_Task to complete_
Within the entries below, the lines from the one with "This screenshot has width=1368, height=758." through the one with "has height=532, width=1568." are to be set down exactly, both ends kept.

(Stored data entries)

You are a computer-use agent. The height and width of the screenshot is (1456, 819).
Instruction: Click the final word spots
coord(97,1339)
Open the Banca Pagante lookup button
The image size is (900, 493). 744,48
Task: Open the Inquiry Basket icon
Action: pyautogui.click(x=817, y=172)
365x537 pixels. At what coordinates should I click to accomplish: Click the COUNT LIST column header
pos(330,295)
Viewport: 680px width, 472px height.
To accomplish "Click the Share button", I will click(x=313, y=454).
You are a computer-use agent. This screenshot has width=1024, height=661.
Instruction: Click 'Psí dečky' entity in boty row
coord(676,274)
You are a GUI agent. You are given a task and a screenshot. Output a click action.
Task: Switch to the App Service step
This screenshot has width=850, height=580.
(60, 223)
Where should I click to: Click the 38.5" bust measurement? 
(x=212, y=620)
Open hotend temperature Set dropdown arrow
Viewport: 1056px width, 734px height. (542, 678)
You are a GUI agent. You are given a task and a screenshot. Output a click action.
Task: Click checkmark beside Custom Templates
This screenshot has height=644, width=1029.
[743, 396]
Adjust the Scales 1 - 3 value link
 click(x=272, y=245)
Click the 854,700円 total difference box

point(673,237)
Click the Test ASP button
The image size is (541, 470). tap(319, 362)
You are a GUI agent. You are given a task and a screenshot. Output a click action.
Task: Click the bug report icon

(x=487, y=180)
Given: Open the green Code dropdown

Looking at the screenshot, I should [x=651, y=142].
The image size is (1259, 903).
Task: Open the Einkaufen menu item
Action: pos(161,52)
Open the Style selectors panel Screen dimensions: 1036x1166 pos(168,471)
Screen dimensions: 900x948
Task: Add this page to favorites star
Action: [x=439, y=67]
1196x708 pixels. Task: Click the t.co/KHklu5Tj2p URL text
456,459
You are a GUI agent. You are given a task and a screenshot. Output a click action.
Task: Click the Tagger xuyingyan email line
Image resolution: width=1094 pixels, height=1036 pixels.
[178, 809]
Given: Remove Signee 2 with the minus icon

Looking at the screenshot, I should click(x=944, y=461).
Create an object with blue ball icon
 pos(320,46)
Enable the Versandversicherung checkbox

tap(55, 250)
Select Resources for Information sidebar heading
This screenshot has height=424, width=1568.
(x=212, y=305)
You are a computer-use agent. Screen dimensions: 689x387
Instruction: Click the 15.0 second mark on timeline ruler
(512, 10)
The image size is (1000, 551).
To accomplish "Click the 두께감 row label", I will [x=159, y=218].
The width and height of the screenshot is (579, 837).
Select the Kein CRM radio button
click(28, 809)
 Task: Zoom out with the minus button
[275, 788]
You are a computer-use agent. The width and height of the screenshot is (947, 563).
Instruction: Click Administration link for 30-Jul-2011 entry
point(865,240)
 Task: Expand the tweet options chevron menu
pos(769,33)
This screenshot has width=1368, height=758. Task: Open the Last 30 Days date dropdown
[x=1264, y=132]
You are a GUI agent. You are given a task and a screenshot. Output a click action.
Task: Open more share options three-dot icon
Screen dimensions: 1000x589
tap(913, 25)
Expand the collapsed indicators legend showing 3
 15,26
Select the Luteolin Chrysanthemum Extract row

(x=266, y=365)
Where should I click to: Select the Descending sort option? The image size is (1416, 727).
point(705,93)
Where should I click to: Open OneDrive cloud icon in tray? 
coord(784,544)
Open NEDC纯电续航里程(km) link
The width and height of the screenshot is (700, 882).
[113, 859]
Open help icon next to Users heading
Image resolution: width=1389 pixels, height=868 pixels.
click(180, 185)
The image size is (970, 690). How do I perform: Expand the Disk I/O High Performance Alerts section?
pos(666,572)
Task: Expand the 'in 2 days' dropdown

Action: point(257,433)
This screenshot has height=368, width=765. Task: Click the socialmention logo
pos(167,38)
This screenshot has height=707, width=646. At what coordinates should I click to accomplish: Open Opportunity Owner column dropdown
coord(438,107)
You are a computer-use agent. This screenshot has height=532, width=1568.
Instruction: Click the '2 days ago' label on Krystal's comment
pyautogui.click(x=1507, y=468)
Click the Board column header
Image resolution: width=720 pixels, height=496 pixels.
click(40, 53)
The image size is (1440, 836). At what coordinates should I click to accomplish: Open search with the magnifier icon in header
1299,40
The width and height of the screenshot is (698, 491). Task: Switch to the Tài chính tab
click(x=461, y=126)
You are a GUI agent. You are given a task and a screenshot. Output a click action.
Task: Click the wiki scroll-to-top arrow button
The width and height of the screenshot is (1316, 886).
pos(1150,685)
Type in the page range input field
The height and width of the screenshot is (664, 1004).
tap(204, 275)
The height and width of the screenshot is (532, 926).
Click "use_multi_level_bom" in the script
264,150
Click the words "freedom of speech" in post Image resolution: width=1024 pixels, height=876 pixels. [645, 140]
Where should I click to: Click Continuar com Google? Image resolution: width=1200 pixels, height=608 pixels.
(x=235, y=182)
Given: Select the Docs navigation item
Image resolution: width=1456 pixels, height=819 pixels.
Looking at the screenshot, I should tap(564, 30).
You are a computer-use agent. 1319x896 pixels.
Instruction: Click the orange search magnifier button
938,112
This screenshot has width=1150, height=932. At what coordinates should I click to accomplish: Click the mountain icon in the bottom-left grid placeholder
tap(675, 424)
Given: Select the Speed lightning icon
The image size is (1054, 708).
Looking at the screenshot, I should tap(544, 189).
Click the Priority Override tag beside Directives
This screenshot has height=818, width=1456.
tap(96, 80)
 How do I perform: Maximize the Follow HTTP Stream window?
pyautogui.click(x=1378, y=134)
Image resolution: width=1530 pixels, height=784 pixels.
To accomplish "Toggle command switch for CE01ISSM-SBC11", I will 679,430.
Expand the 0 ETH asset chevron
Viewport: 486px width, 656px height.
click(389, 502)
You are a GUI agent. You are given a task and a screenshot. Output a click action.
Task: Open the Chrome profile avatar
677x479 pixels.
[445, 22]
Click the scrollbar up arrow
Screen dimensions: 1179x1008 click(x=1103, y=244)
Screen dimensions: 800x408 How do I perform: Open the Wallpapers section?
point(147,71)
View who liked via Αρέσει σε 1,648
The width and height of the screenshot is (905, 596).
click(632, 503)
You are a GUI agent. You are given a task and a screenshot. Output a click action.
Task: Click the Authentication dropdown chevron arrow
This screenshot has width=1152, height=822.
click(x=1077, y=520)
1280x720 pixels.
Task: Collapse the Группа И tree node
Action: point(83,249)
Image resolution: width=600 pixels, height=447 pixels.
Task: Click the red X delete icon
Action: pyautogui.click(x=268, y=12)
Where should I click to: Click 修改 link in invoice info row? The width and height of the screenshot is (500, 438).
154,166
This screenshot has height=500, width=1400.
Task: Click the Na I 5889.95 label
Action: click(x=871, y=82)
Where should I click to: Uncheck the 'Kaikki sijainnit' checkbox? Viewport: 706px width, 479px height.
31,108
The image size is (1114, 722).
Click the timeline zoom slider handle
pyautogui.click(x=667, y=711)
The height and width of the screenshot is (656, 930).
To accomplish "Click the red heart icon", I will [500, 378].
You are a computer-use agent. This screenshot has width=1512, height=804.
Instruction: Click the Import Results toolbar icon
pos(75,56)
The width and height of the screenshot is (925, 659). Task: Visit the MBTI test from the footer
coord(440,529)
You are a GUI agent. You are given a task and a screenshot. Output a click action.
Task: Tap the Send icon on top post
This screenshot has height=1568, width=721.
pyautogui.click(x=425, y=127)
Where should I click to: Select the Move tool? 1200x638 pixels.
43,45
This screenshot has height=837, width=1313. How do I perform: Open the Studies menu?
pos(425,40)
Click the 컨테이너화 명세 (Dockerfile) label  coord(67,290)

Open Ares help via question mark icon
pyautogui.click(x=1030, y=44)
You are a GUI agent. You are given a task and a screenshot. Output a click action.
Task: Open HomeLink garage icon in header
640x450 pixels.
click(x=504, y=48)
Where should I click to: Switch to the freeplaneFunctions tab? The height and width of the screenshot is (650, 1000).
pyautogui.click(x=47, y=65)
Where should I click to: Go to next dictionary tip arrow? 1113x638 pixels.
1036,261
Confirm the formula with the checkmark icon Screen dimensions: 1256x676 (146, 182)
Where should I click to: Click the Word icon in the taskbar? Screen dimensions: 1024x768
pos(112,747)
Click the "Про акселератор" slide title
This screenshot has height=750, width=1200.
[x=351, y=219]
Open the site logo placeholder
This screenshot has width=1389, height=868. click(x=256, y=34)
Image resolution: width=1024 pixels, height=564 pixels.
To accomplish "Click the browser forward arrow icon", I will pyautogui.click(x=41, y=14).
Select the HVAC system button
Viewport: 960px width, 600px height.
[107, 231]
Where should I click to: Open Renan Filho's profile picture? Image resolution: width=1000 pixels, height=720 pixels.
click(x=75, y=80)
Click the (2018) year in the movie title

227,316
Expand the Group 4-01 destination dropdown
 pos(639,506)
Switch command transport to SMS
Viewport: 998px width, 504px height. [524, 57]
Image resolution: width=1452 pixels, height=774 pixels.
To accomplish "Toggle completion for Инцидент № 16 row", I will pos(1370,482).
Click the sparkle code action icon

_Task result_
This screenshot has width=1368, height=758. Task: Open the Last 30 Days date dropdown
[x=1264, y=132]
You are a GUI agent. You are given a task and a screenshot. Output a click action.
Task: Open more share options three-dot icon
Screen dimensions: 1000x589
tap(913, 25)
Expand the collapsed indicators legend showing 3
 15,26
Select the Luteolin Chrysanthemum Extract row

(x=266, y=365)
Where should I click to: Select the Descending sort option? The image size is (1416, 727).
point(705,93)
Where should I click to: Open OneDrive cloud icon in tray? 
coord(784,544)
Open NEDC纯电续航里程(km) link
The width and height of the screenshot is (700, 882).
[113, 859]
Open help icon next to Users heading
Image resolution: width=1389 pixels, height=868 pixels.
click(180, 185)
The image size is (970, 690). How do I perform: Expand the Disk I/O High Performance Alerts section?
pos(666,572)
Task: Expand the 'in 2 days' dropdown

Action: point(257,433)
This screenshot has height=368, width=765. Task: Click the socialmention logo
pos(167,38)
This screenshot has height=707, width=646. At what coordinates should I click to accomplish: Open Opportunity Owner column dropdown
coord(438,107)
You are a computer-use agent. This screenshot has height=532, width=1568.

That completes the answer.